— Start Selected passage —
The legacy of the closed-door policy, which did indeed condemn many Jews to death in Europe, has long generated overwhelming Jewish support for immigrants and for immigration reform. It was the impetus for American Jewry’s historic enlistment in the campaign for the release of Soviet Jewry in the latter part of the last century, it underpins ongoing American Jewish support for a path to citizenship for illegal immigrants and it is the backdrop to the opposition voiced by Jewish groups, before and after the ISIS attacks in Paris, to recent calls by Republican governors and presidential contenders to stop the entry of Syrian refugees, or to restrict it to Christians alone.

“We know what it means to be strangers in a strange land,” wrote Rabbi Jennie Rosenn, vice president for community engagement at the refugee relief group HIAS, two weeks before the terror attacks. “For the first time in Jewish history, our community is mobilizing in force to help refugees – not because they are Jewish, but because we are.”

After the Paris attacks, Anti Defamation League National Director Jonathan Greenblatt admonished refugee-refusing governors, writing “The current refugee crisis in Europe is the worst since World War II. The Jewish community is particularly affected by the images of men, women and children forced to flee their homes only to find they are unwanted anyplace else.” And Reform Judaism’s Religion Action Center issued a statement saying “we urge public officials and figures across the U.S. to reject divisive and inflammatory statements that do not reflect our history as a nation founded by descendants of those who fled persecution in search of freedom.”
— End Selected passage —
* Written instruction 1
Answer these questions using the passage on Jewish support for refugees.
(a) What position does Jennie Rosenn hold at HIAS?
(b) How long before the terror attacks did Rosenn write her statement?
(c) According to Jonathan Greenblatt, since when has there been no refugee crisis in Europe as bad as the current one?
* Written instruction 2
Print the portion of the passage on Jewish support for refugees that begins with "The legacy of" and ends with "to Christians alone.".
* Written instruction 3
Carry on the passage on Jewish support for refugees, picking up after its final sentence.
— Start Records supplied —
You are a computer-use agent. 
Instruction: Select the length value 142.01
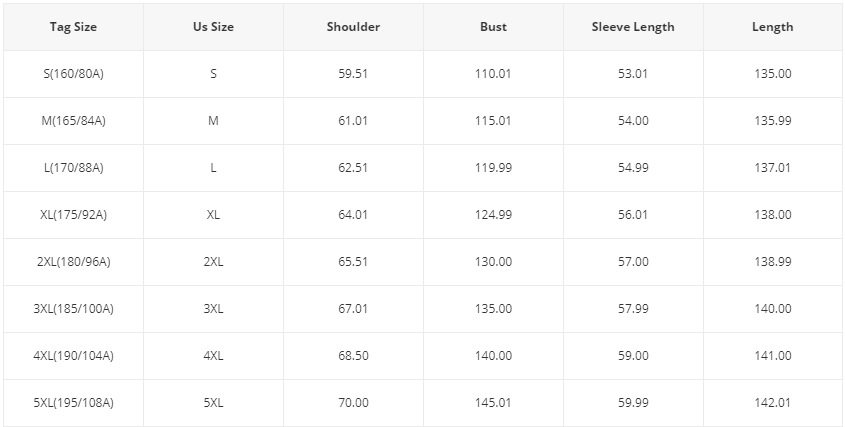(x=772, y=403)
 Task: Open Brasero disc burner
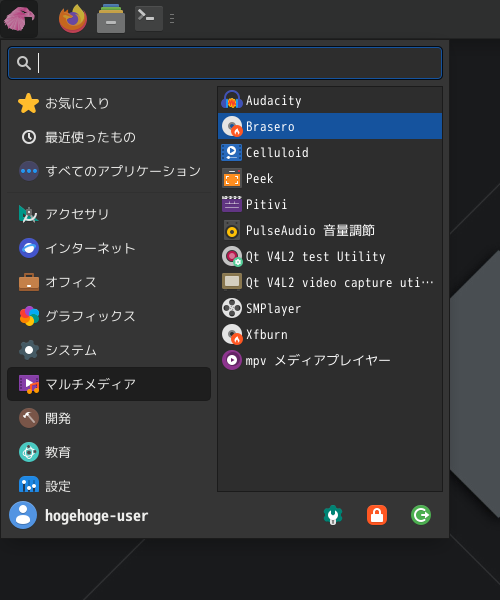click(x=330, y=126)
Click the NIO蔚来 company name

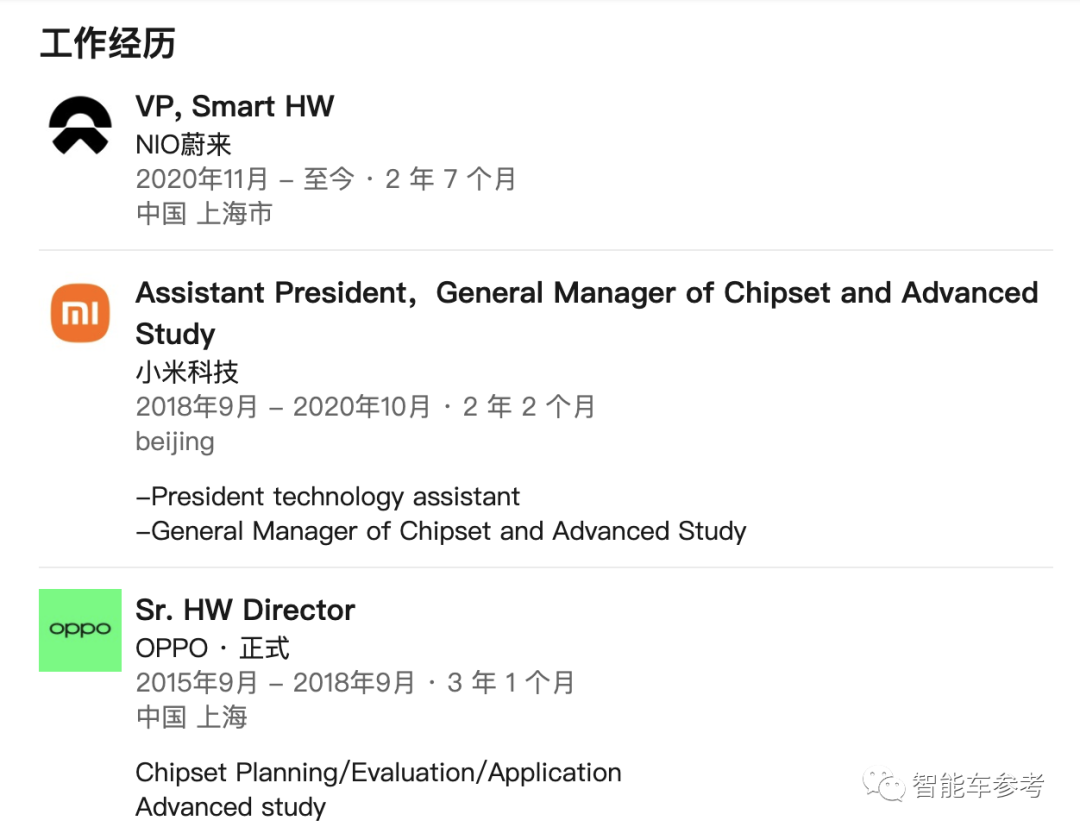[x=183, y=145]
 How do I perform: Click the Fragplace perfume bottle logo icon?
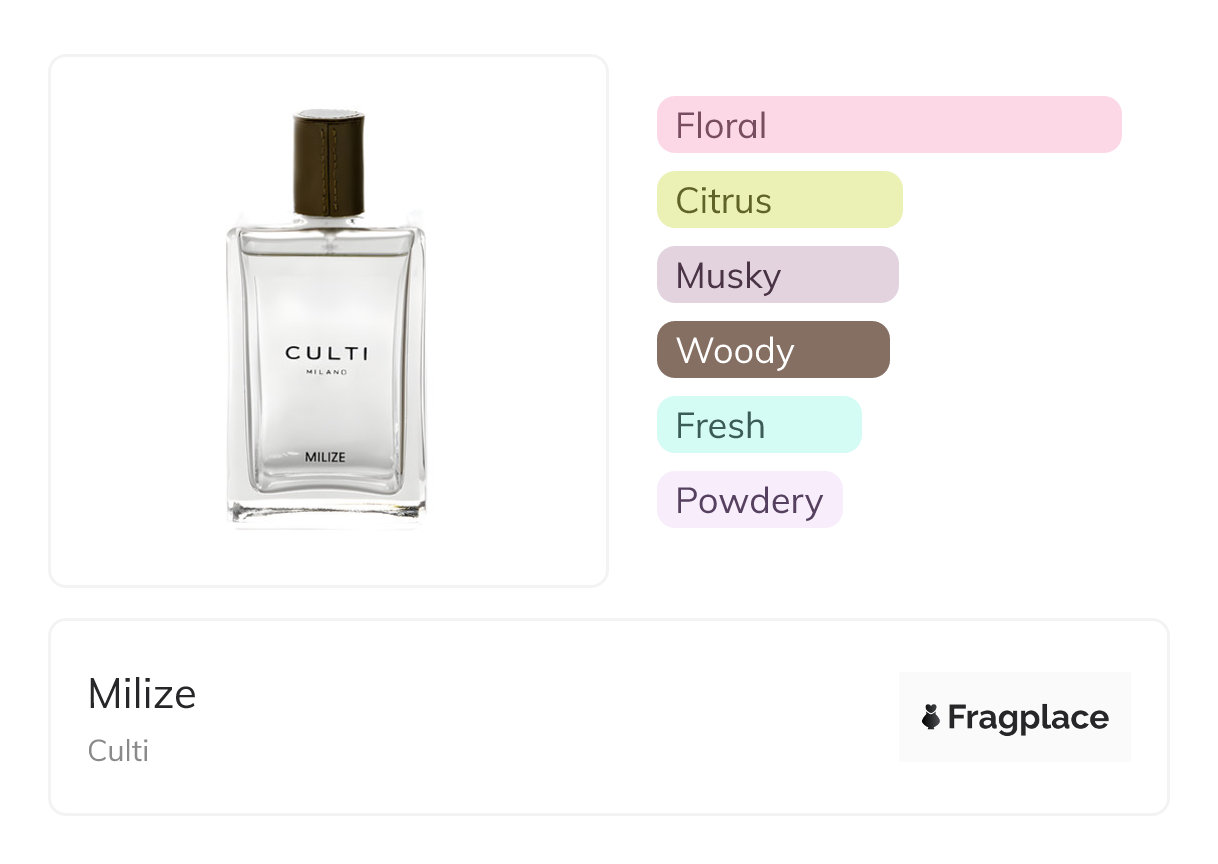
— End Records supplied —
— Start Records supplied —
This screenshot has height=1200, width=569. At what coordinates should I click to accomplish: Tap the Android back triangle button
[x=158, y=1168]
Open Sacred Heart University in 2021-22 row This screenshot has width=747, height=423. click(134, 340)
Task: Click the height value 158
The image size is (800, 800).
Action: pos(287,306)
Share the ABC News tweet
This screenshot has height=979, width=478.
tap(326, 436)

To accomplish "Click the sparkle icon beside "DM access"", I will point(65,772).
— End Records supplied —
— Start Records supplied —
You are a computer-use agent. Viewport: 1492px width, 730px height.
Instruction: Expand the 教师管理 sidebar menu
— End Records supplied —
* Output 1
(a) Vice president for community engagement.
(b) Two weeks.
(c) Since World War II.

* Output 2
The legacy of the closed-door policy, which did indeed condemn many Jews to death in Europe, has long generated overwhelming Jewish support for immigrants and for immigration reform. It was the impetus for American Jewry’s historic enlistment in the campaign for the release of Soviet Jewry in the latter part of the last century, it underpins ongoing American Jewish support for a path to citizenship for illegal immigrants and it is the backdrop to the opposition voiced by Jewish groups, before and after the ISIS attacks in Paris, to recent calls by Republican governors and presidential contenders to stop the entry of Syrian refugees, or to restrict it to Christians alone.

* Output 3
It’s far from clear, however, whether these unequivocal expressions of support for Syrian refugees actually reflect the attitudes of most American Jews. A 2014 Pew Research survey found that American Jews viewed Muslims far more unfavorably than they do most Christians, with the glaring exception of Evangelicals. Like most Israelis, American Jews perennially express amazement at the willingness of European countries to allow millions of Muslims into their cities and towns.  And anti-Israeli terrorism, as Benjamin Netanyahu said only Tuesday, is a direct result of radical Islam.  In a Bloomberg News poll published on Wednesday, 53% of Americans expressed opposition to Syrian refugee immigration, including 36% of self-described Democrats. Jews, one can venture, were probably well represented among both supporters and opponents.

“There is a big difference between Jews seeking refuge then and the Syrian Muslims seeking it now,” blogger Harry Maryles wrote in an article published in the right wing Jewish Press, in an effort to explain how a Jew whose parents survived the Holocaust could join the restrictionists. “Not a single subset of the Jewish people threatened the world with take-over under a caliphate. They were not threatening to destroy democracies like Israel or rattling their sabers shouting, ‘Death to America’. Or burning American flags. No segment of Jewry was beheading infidels. No Jew ever blew himself up in a suicide attack. There was not a single Jew that wanted anything more than refuge in a safe country.”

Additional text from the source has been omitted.